I have tolerant friends. Really, I do. They've been patient as I've gone from rabid locavore, to igniting my hair on fire at the plight of farm workers; from talking about industrial food to simply serving them a pastured fried egg and letting them taste the difference. I've seen them exchange the look, eyes rolled up to their foreheads when I've cornered the conversation; gmo's, corn, the loosing game of plastic packaging. But I'm getting better. They would say, I've relaxed. I hope they would say I've relaxed. A little?

Now I've added a new obsession - listing the food I see growing. There's a lot of it. On a walk with a friend we saw still green figs, an orange tree as crowded as a World Series parade. She pointed at honeybees in the back of an industrial park, chickens behind a suburban home. We saw artichokes and rosemary growing through a front fence, an apple tree with a few remaining fruits. There were blackberries, grapes and sage. It was exciting, it was abundance, it was an awakening.

I've long pinched rosemary from the hedge on the corner and walked further for a few fresh leaves of bay. I've generally noticed a fruit tree here, another there and exclaimed over anything with a blossom attached; but food, I haven't been focused on food in the landscape. I'm not talking about gardens, I love those too; I'm talking about the wild edges, forgotten fruit trees, edible landscapes. I'm talking about front yards, back yards, the school yards, the parking lot at the library; I'm talking about the food growing along the paths that connect them. There's an entire menu out there I've overlooked.

And now I'm determined to name this free growing and previously discounted food, acknowledge it and yes, make a point of pointing it out to my friends too. I'm sure they'll want to know so they too can walk down the street and pinch a sprig of spice or gather wild fruit. Or simply appreciate this place where food grows.


Kelly said...

just make sure you wasj it! never know where the dogs have been! lol
My colleagues at the university were mortified when i confessed to eating weeds when 'proper' salad leaves were not available. Yhey think i'm quite mad, and now that they all know I have a cloth produce bag business on the side, well...

Donna said...

I can't wait for our next walk together to This Place Where Food Grows! It snowed here all day yesterday! Hugs!

Katie (Nature ID) said...

I love this post! I'll admit to trimming the neighbor's rosemary on several occasions for a little added flavor to my baked chicken - just need to make sure it's above or beyond the area of walked dogs. I've had a recent fascination about wild edible plants and have started a collection of blog links:

meemsnyc said...

Foraging is wonderful. I have to do more of it!

Carlie said...

You must live in California.

Nourishing Words said...

You're so right; when you open your eyes, food is all around. There's a huge pear tree in a park down the road, with pears littering the ground beneath it every fall. People all around, but like it's not even there.

Kale for Sale said...

Kelly - Oh, you're a strange one with that cloth bag business all right. That is so funny. At least we're in good company with the quite mads of the world.

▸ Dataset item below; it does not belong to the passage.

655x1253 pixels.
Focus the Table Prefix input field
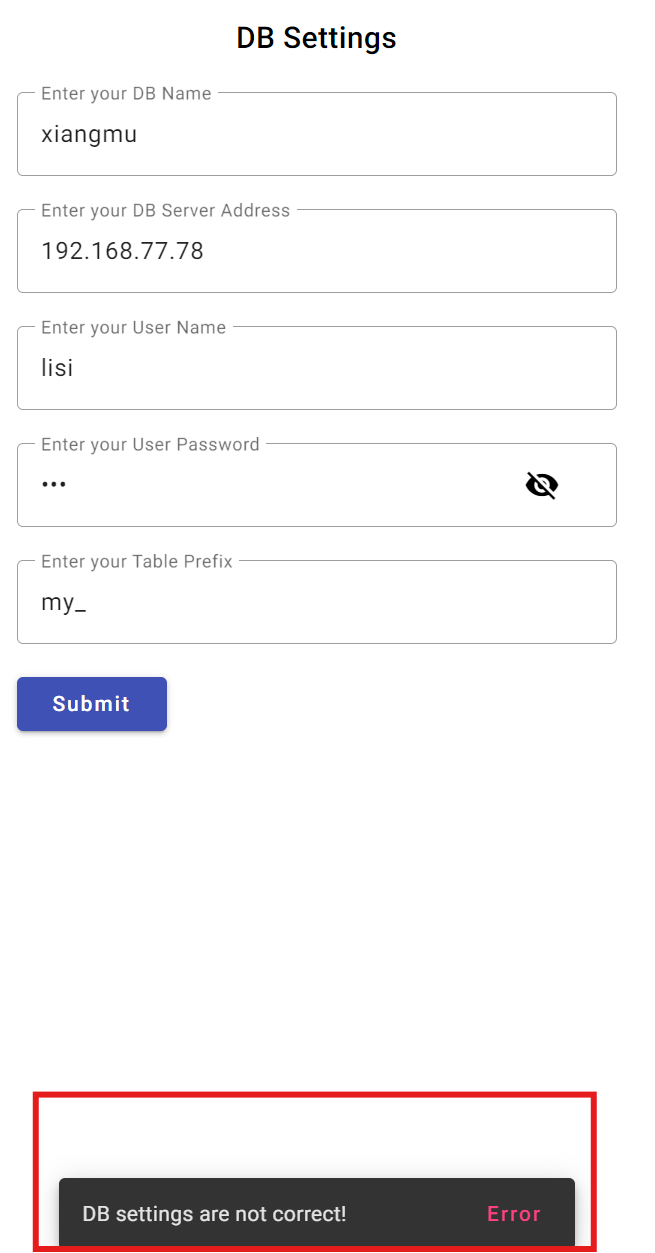[x=317, y=602]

Donna - On your next walk you'll have to look for food somewhere in all that snow. There must be something. And yes, I'd love to do a food walk with your next visit.

Nature ID - I just visited your blog and cracked up at your wordless post today. That is one work of nature! I did a herb walk with a herbalist recently and yes, it was fascinating what could be eaten and what could be used as a remedy. There is so much to learn!

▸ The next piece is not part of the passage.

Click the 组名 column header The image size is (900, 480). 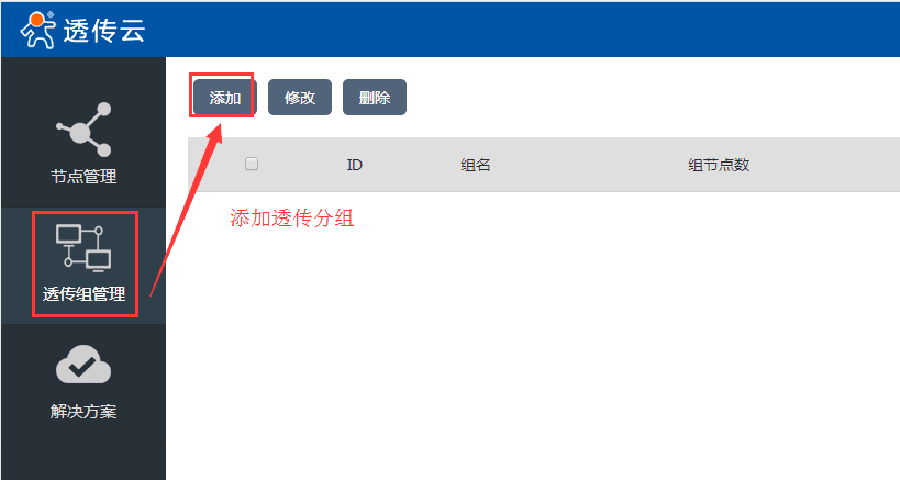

meemsnyc - Yes, forage like a cat.

Carlie - I do. Fourth generation. And I suspect as much food as we grow here, we waste more than our share. Sigh.

Nourishing Words - Your comment reminds me there is a house a few blocks away that will attach a basket to their fence and fill it with the pears from their front yard tree and add a sign that says, free. And they're fabulous pears. I'll have to go by there soon. Thank you! The magic of an old basket and a free sign.

Sharon Lovejoy said...

ahha, you've got the bug now. I've been "harvesting" food from neighborhoods for years. It is amazing what is out there and overlooked. We live in such an abundant California world.

Have you heard about the heirloom food conference, which will be held next September by The Seed Bank in Petaluma. They've asked me to give a talk, but I'll be in Maine then and can't fly back. It should be an amazing group of non GMO foodies and growers, ethnobotanists, and wildcrafters.

If you haven't seen the Seed Bank (which is in the old Bank in Petaluma) you've missed out. It is Baker Creek Heirloom Seeds and it is awesome.

All simple pleasures to you,

Sharon Lovejoy Writes from Sunflower House and a Little Green Island

Anonymous said...

Great post! I do the same thing with my family showing them things that are growing that are also edible. I love that people are planting artichokes as a hedge or a decorative kumquat tree. I'm working hard to have my own landscape be more edible.

Kale for Sale said...

Sharon - I wish you were coming to Petaluma. I know the old bank well and will certainly look up the event. Thank you for letting me know. And always for your nice words.

agrigirl - An artichoke hedge is brilliant. I can see it. There really are so many possibilities to add food to the landscape. You've got me really thinking now. Thank you.